## [Exercise]
Give again, word for word, every line below from the one that has "6 [tab] (123, 1868)" through the one that has "[Wish Lists] (141, 18)", both included, and no others.

## [Data records]
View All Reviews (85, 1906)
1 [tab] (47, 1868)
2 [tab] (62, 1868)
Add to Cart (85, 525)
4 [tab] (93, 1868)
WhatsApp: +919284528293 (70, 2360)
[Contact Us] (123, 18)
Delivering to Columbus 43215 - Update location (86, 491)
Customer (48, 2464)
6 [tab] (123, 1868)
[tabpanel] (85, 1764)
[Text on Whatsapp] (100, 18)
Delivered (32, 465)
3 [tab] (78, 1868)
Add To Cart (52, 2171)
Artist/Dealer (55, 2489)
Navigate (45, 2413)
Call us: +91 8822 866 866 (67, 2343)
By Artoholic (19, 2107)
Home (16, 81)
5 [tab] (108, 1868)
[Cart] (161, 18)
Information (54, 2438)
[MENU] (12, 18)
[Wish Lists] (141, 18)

==

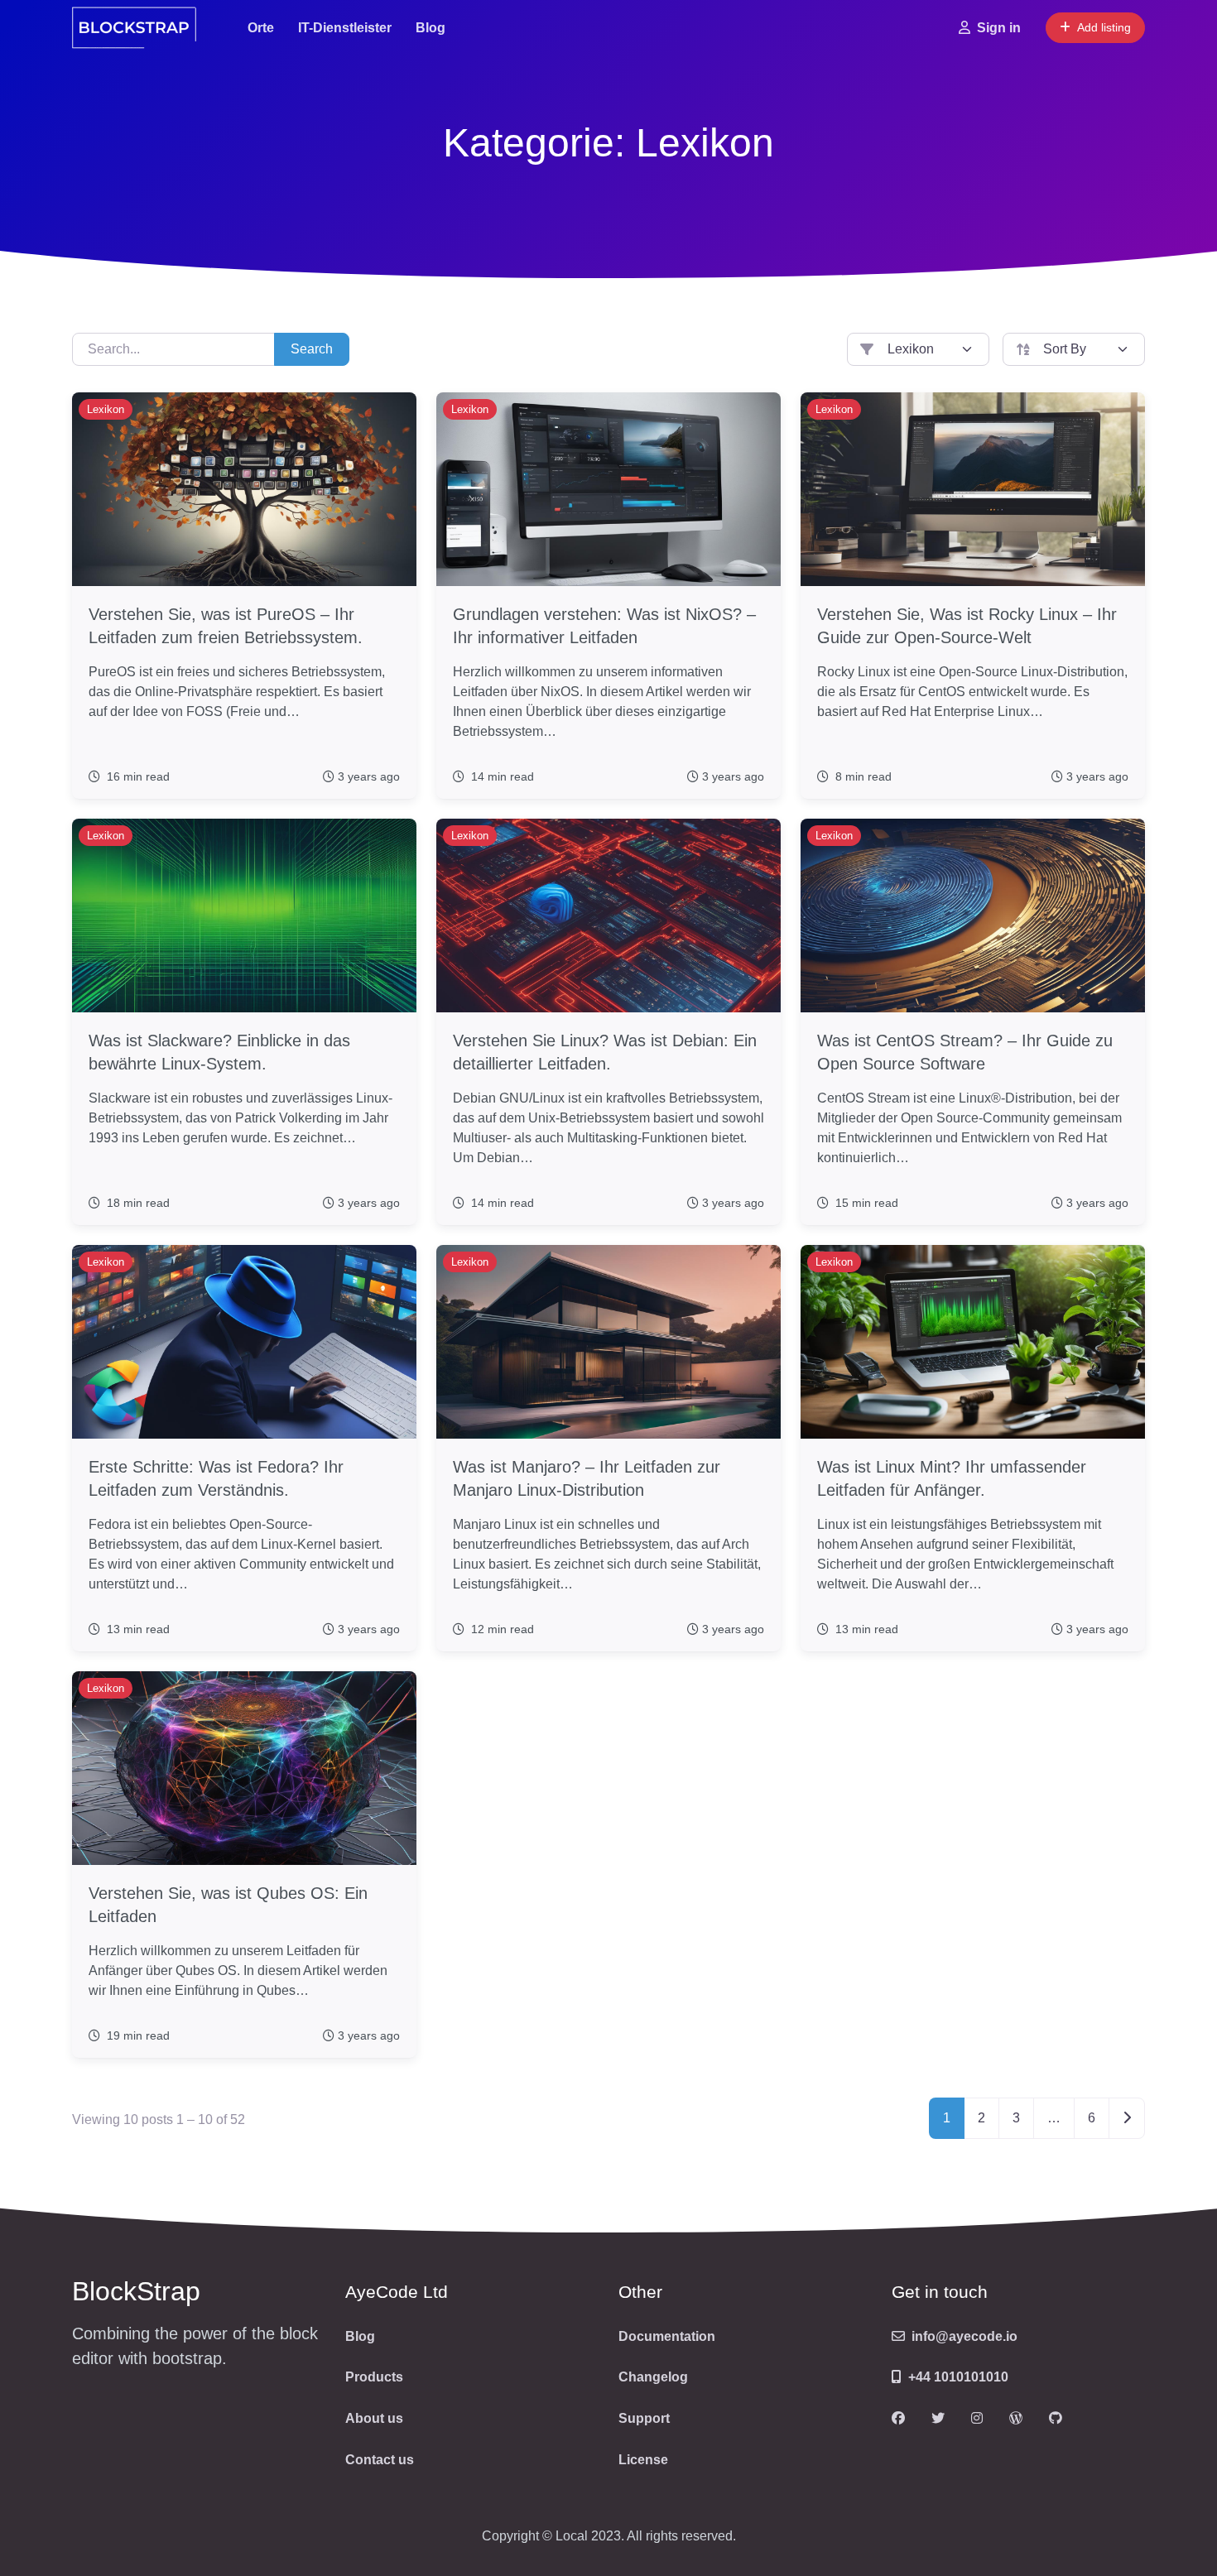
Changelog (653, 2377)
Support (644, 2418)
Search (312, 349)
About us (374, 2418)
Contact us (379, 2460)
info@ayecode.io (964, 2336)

## [Exercise response]
6 [tab] (123, 1868)
[tabpanel] (85, 1764)
[Text on Whatsapp] (100, 18)
Delivered (32, 465)
3 [tab] (78, 1868)
Add To Cart (52, 2171)
Artist/Dealer (55, 2489)
Navigate (45, 2413)
Call us: +91 8822 866 866 (67, 2343)
By Artoholic (19, 2107)
Home (16, 81)
5 [tab] (108, 1868)
[Cart] (161, 18)
Information (54, 2438)
[MENU] (12, 18)
[Wish Lists] (141, 18)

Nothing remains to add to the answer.